Crítica à ditadura da beleza
Cármen Lúcia também criticou a imposição de padrões estéticos, mencionando o aumento de casos de magreza extrema. “Resolveram impor que nós, mulheres, temos de ter 40 quilos. Fico preocupada quando vejo mulheres fazendo todo tipo de cirurgia, não para se contentar, mas porque o marido ou o parceiro tem gordofobia. Ele não gosta de você, minha filha. Qual é a parte que você não entendeu?”, disse, com bom humor.

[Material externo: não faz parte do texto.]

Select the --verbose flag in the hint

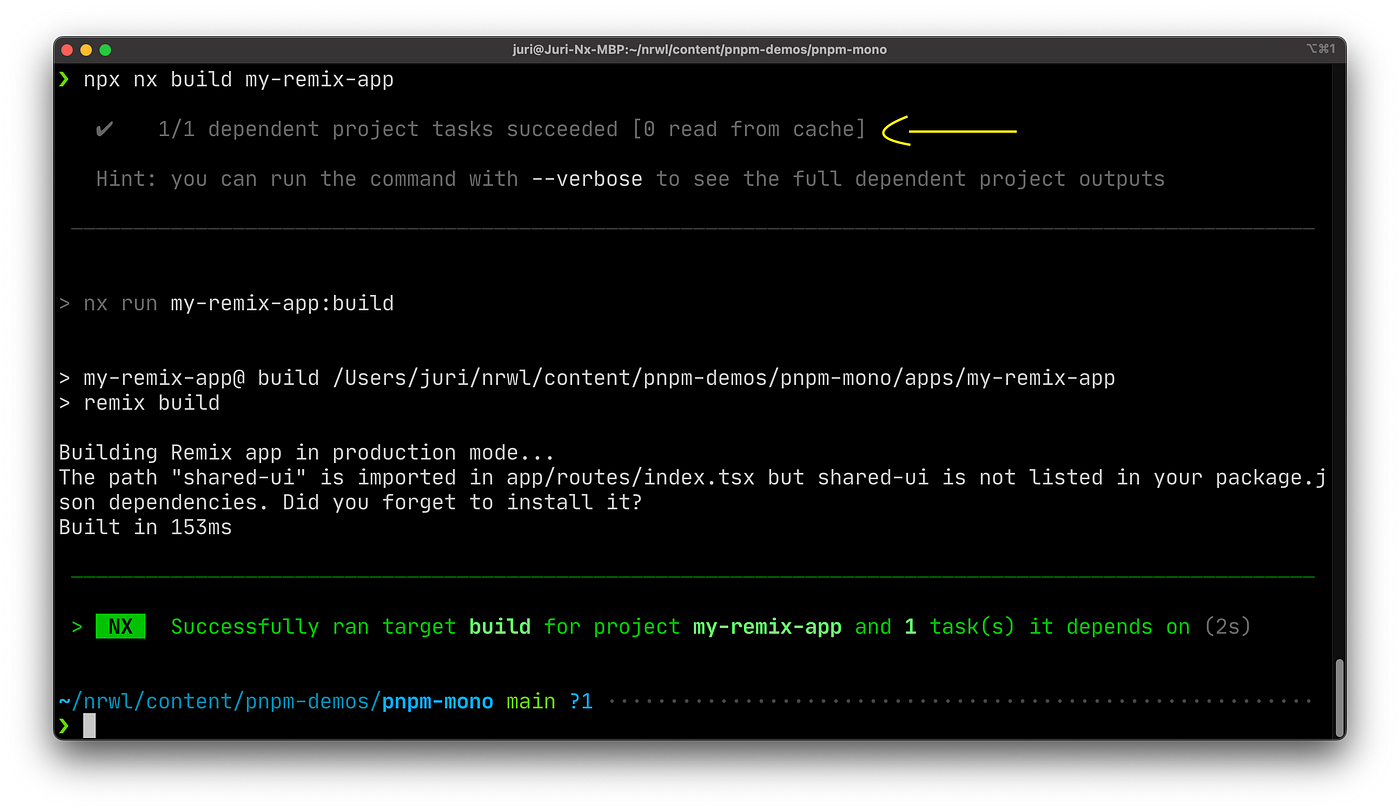pos(586,178)
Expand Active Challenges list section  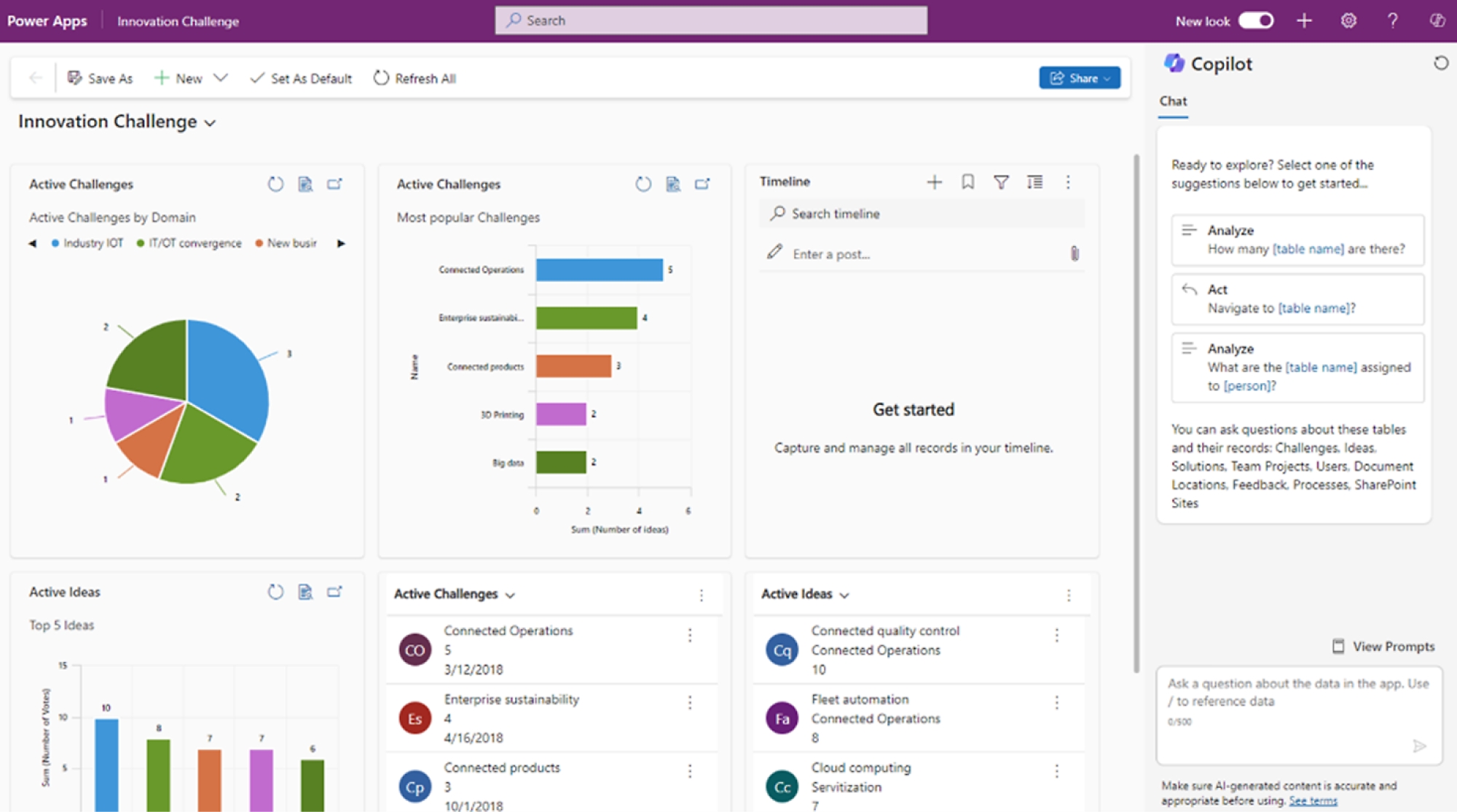point(512,594)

A ministra reforçou que a igualdade é essencial para a democracia. “Não há democracia forte sem que haja a garantia de igualdade para todas as mulheres e homens”, afirmou.
Violência contra a mulher
Em sua palestra, que durou cerca de 40 minutos, a ministra alertou para desafios que agravam a desigualdade de gênero, como violência contra a mulher, crimes sexuais e cultura machista. “Quem está matando as mulheres são os parceiros e os amigos, no espaço mais sagrado da convivência, o lar”, reforçou.
Dados do Fórum Brasileiro de Segurança Pública (FBSP) indicam que 80% dos casos de feminicídio no Brasil envolvem parceiros ou ex-parceiros. A ministra citou esses números para ilustrar a gravidade do problema.
Compromissos para enfrentar a desigualdade
Cármen Lúcia listou três compromissos para a plateia. O primeiro é o investimento em educação para promover cultura de respeito e igualdade entre meninos e meninas desde a infância. O segundo é a luta pelos direitos e a união entre as mulheres. “Não se ganha, se conquista”, orientou.
O terceiro compromisso envolve campanhas, incluindo uma que ela lidera com lançamento previsto para novembro, intitulada “Levante, mulher”, que prevê protestos com tarjas em prol de mulheres que foram mutiladas. A ministra participou do evento como autora do livro “Pela mão do povo – Democracia e voto no Brasil”.
“É preciso que isso valha dentro de casa, quando o parceiro diz: ‘Pode deixar, eu sei o que você quer, eu resolvo’. Não. Quem sabe de mim sou eu”, concluiu.